ETH48 Systemic Risk - Systemic Solutions
To gain in depth understanding of systemic risks, crisis and disruption in complex systems, in particular socio-economic systems, the Risk Center developed a first joined research project called "ETH48 Systemic Risk - Systemic Solutions" which started in February 2013 with eight PhD Students. The project embraces three work packages. At least two Risk Center Members, ideally from two different departments, act as supervisors for each PhD student.
Work Package 1 tries to identify the underlying mechanisms of systemic risk. This requires to develop tools that detect precursors of systemic risk and, in turn, to explore measures to improve system resilience. Specifically, in a general modeling approach - or a framework - this project wants to consider different layers and their specific contribution to the emergence of systemic risk.
Work Package 2 tries to improve our understanding of the emergence and the spread of financial crisis and explore novel, cost-effective, more robust institutional arrangements that consider decision biases of agents. In this project we design macroprudential rules that are robust and able to dampen small or medium-size aggregate shocks such that functions and structures of the financial system will continue to fulfill requirements.

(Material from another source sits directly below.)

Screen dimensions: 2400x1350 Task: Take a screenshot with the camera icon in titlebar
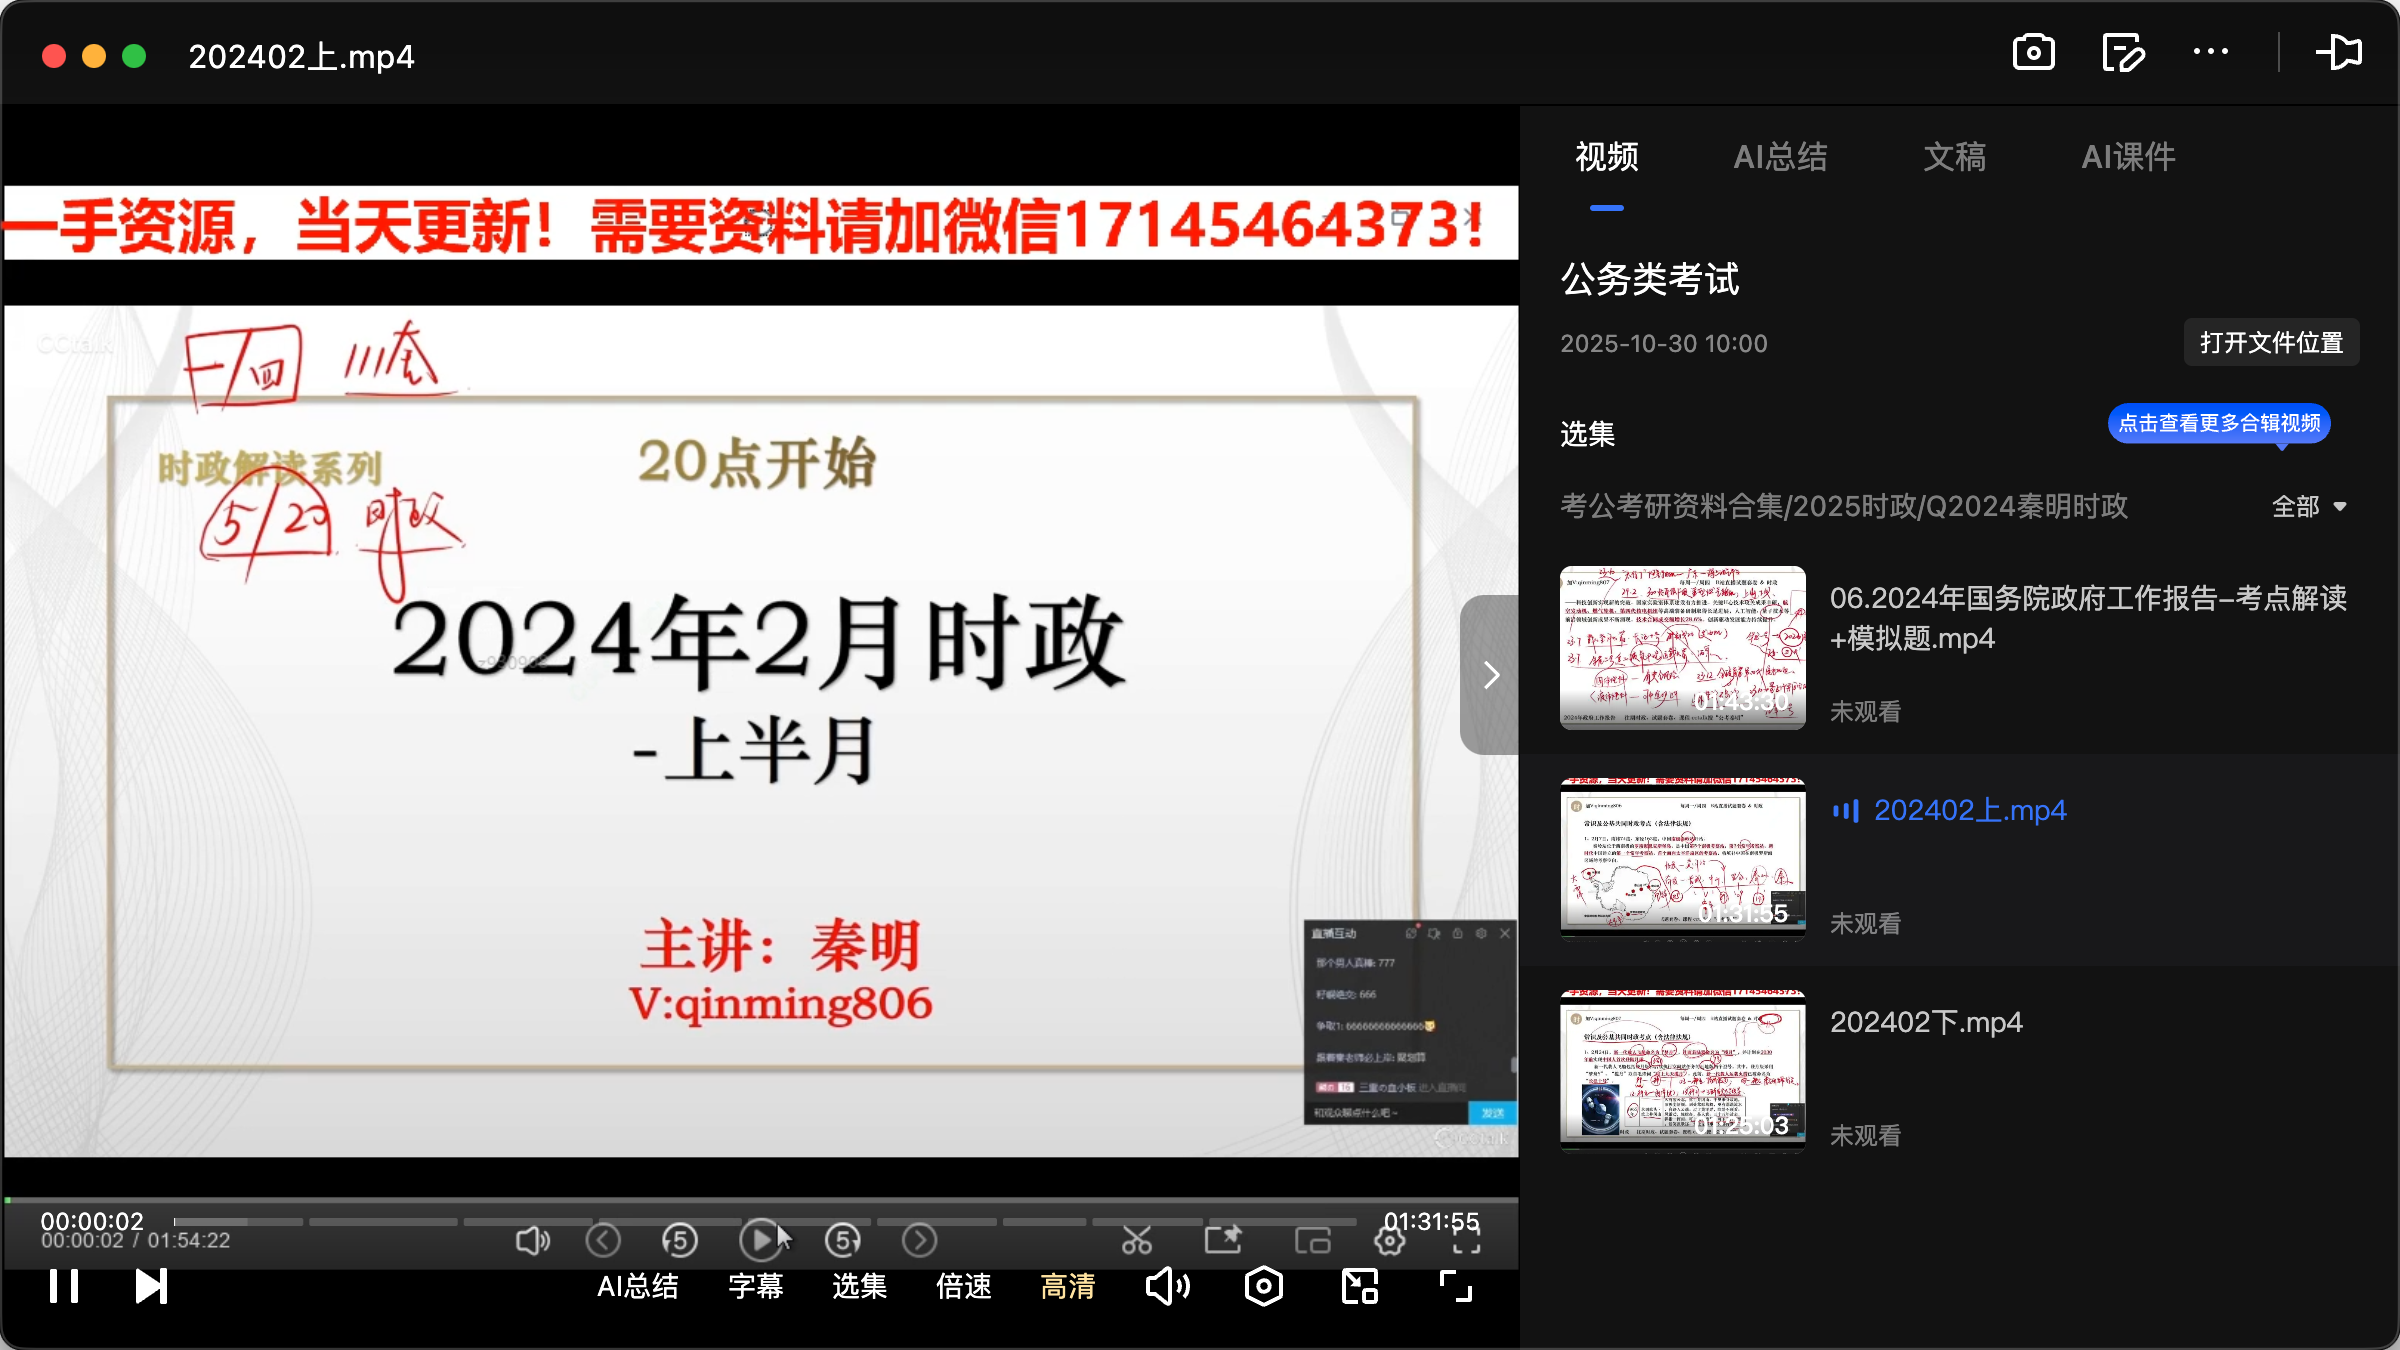[x=2033, y=52]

Work Package 3 explores interdependencies between macro-systems, particularly resource extraction, energy production, and political stability, to improve our understanding of cross-system links. The project identifies the conditions under which limited state capacity and large-scale resource extraction are likely to trigger political instability in general, and intrastate conflict in particular.

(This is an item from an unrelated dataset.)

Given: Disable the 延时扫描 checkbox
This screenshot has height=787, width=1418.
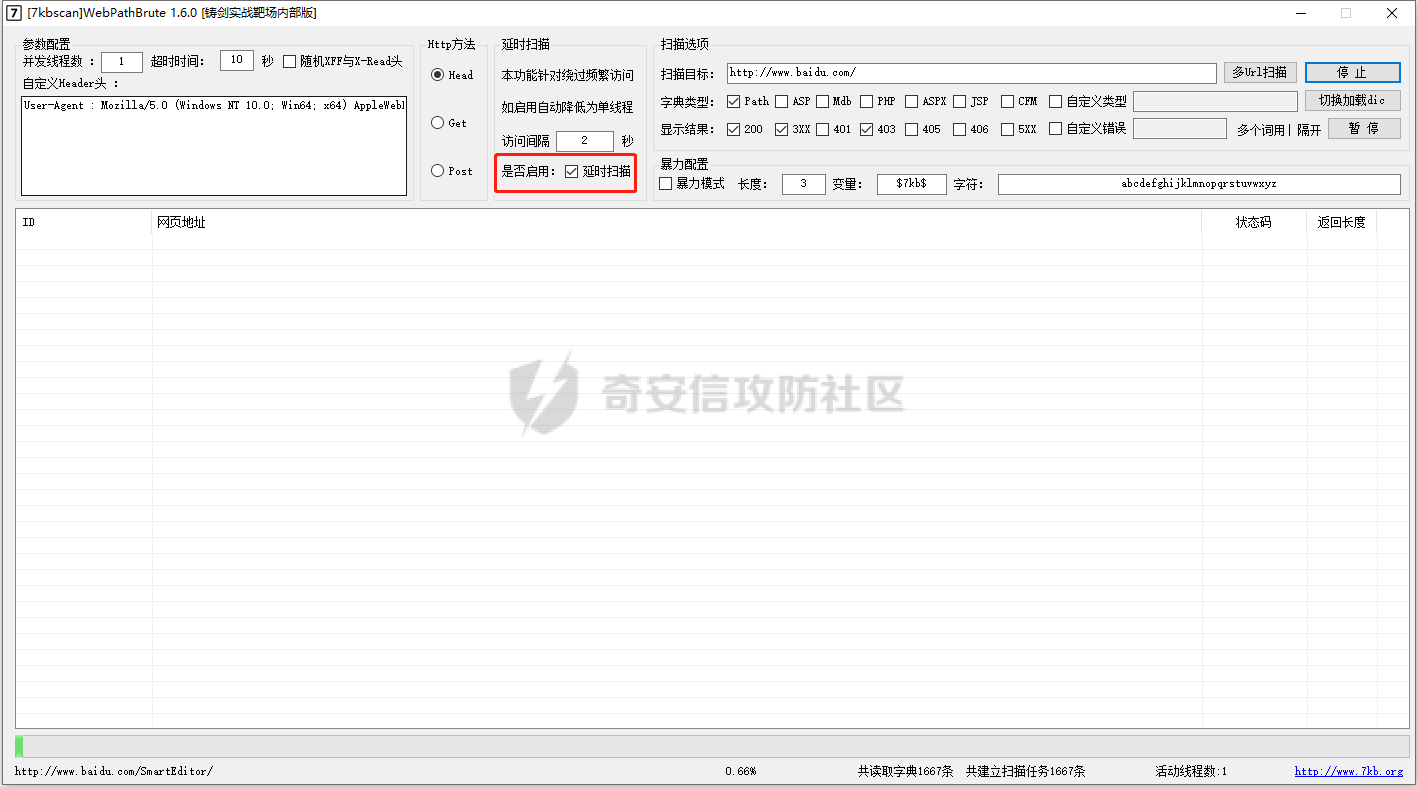Looking at the screenshot, I should (x=571, y=171).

ETH Zurich Research Grants (ETH Grants) are intended to promote highly creative and original research at ETH Zurich that may result in fundamental new knowledge or technologies. These projects involve high-risk approaches and / or novel combinations of disciplines with the potential for excellence and exciting discoveries in the field of risk. At least two Risk Center Members, ideally from two different departments, act as supervisors for each PhD student.

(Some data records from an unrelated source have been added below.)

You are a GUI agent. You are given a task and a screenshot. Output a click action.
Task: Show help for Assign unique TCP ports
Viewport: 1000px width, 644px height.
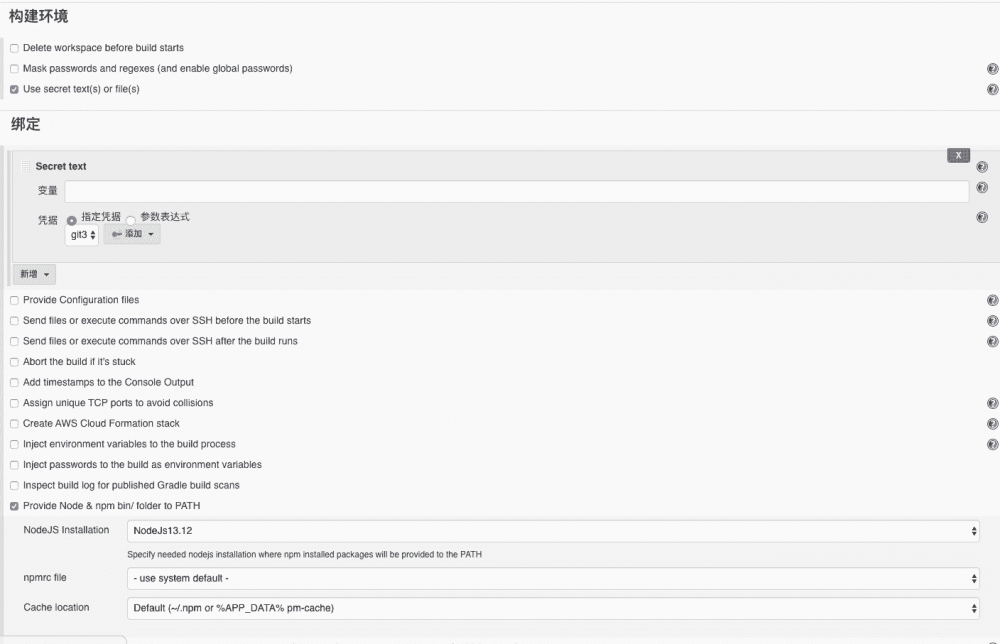(x=992, y=403)
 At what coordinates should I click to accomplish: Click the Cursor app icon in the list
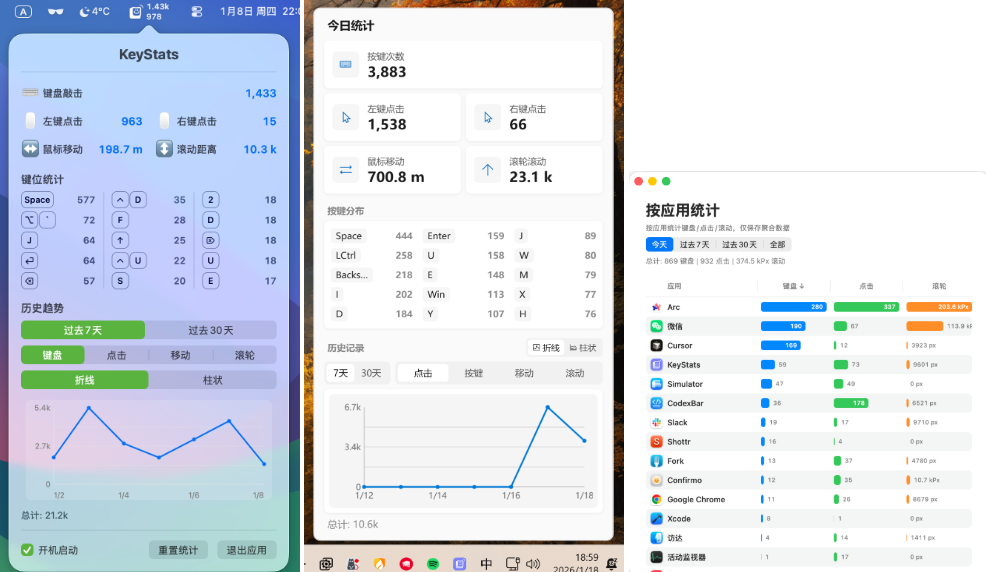click(x=656, y=346)
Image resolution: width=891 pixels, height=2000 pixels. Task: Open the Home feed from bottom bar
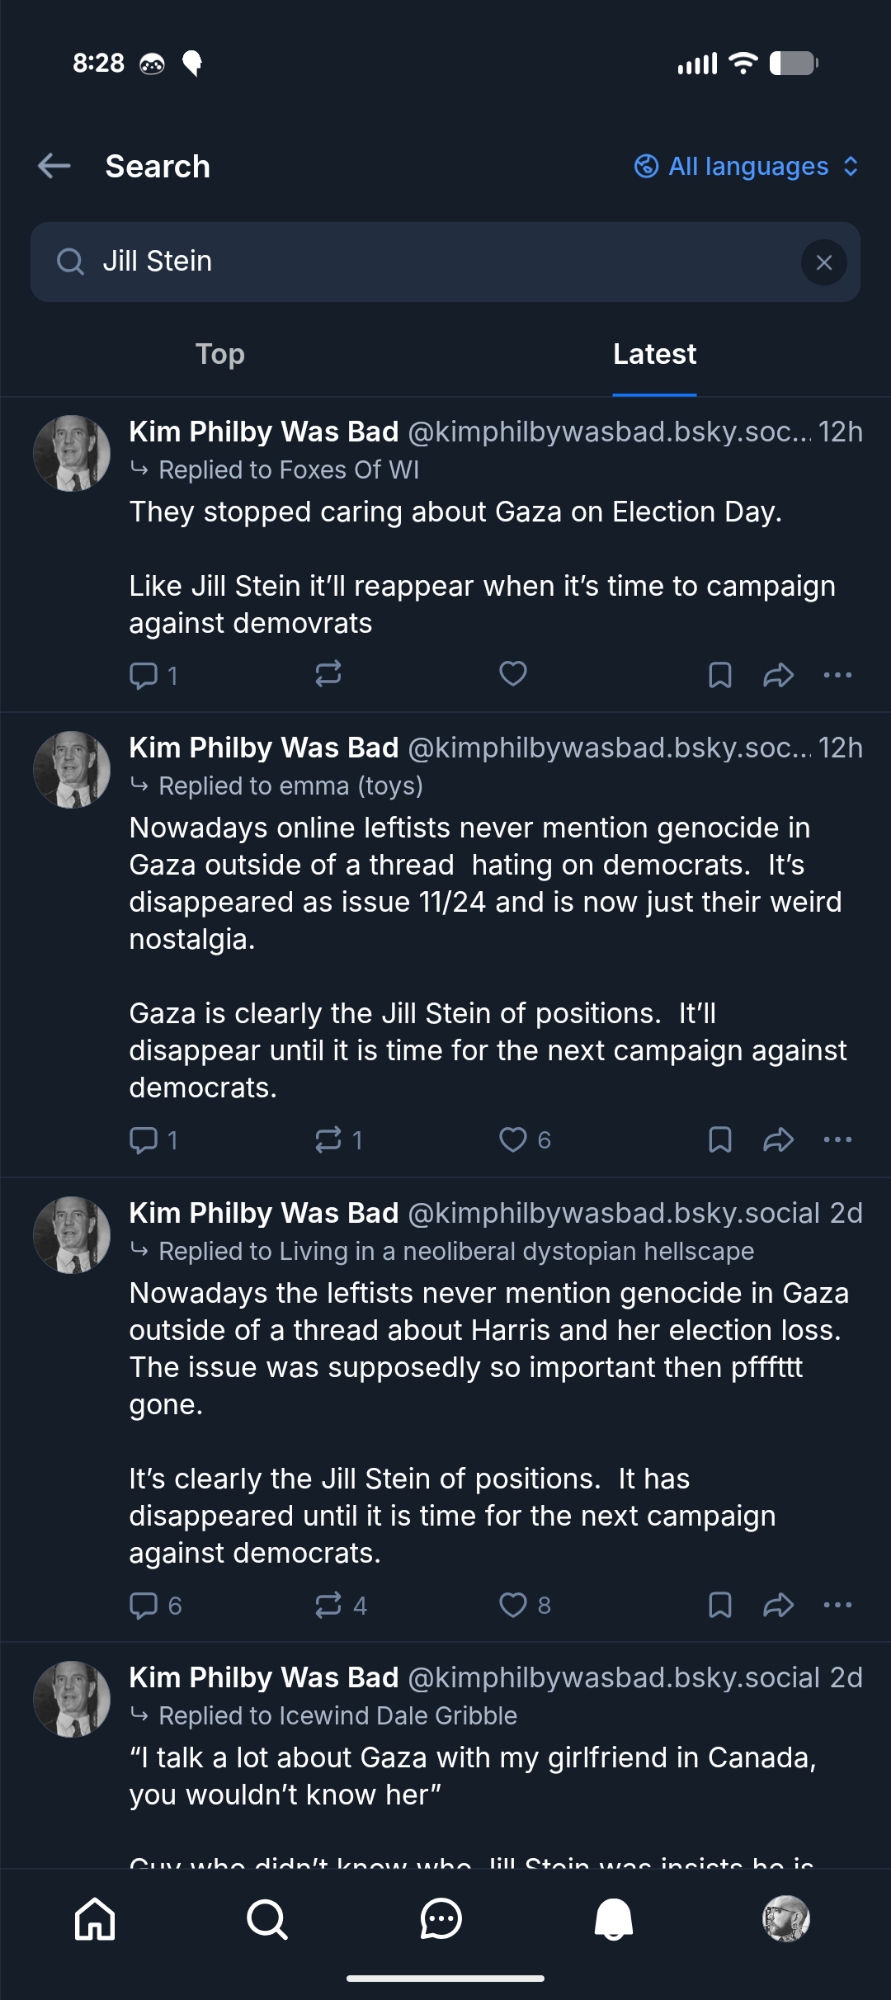(95, 1919)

This project aims at improving the risk-management and risk sharing of longevity risk through annuity pensions under dependent mortality and interest rates. It will develop quantitative methods with applications in real-world situations. We take an integrative risk-management approach, treating both risks in a unified framework and allowing for an evaluation of the social benefit of risk sharing, offering innovative annuity products that may increase social welfare.
Financial markets in energy and electricity are characterized by highly specialized contracts that often run over long time horizons, with maturities up to 15 years not uncommon. Positions involving such products are exposed to a wide range of risks driven by a large set of risk factors. Market risk, credit risk, and liquidity risk are important examples. Hedging these risks is an important and difficult challenge, since suitable hedging instruments are scarce, and to the extent they exist, they often have limited liquidity. As a result, markets are both highly incomplete and illiquid, leading to a heavy reliance on models for pricing, hedging, and risk management purposes. This results in a significant exposure to model risk, especially over long time horizons. This PhD project aims to address these and related issues using recent advances in a number of areas in finance and mathematics, for example: Tractable multi-factor stochastic models, at present primarily employed in the context of fixed income, credit, and equity markets; Analysis of long term risk, such as the impact of risk factors on valuation and hedging over long time horizons; Model uncertainty, such as robustness of hedges with respect to model misspecification.
Co-Voting is a new decision-making procedure that combines advantages of representative and direct democracies. We suggest to combine votes from the elected members of the Parliament and a randomly chosen sample of the citizenry. Such an approach is less costly and decisions are less delayed then in a direct democracy. Additionally, the citizenry is not overruled. We propose that the voting process is done electronically, which reduces costs and allows for more flexibility. We analyze the strategic implications of Co-Voting--in all its variants--for politicians, parties and citizens and determine its performance. This requires mathematical modeling, as is customary in economics (in particular, in political economy). Moreover, we examine what implications an electronic voting approach has with respect to the security of a Co-voting process. This requires a precise formal definition of a voting protocol, its desired security properties and proofs that these properties hold.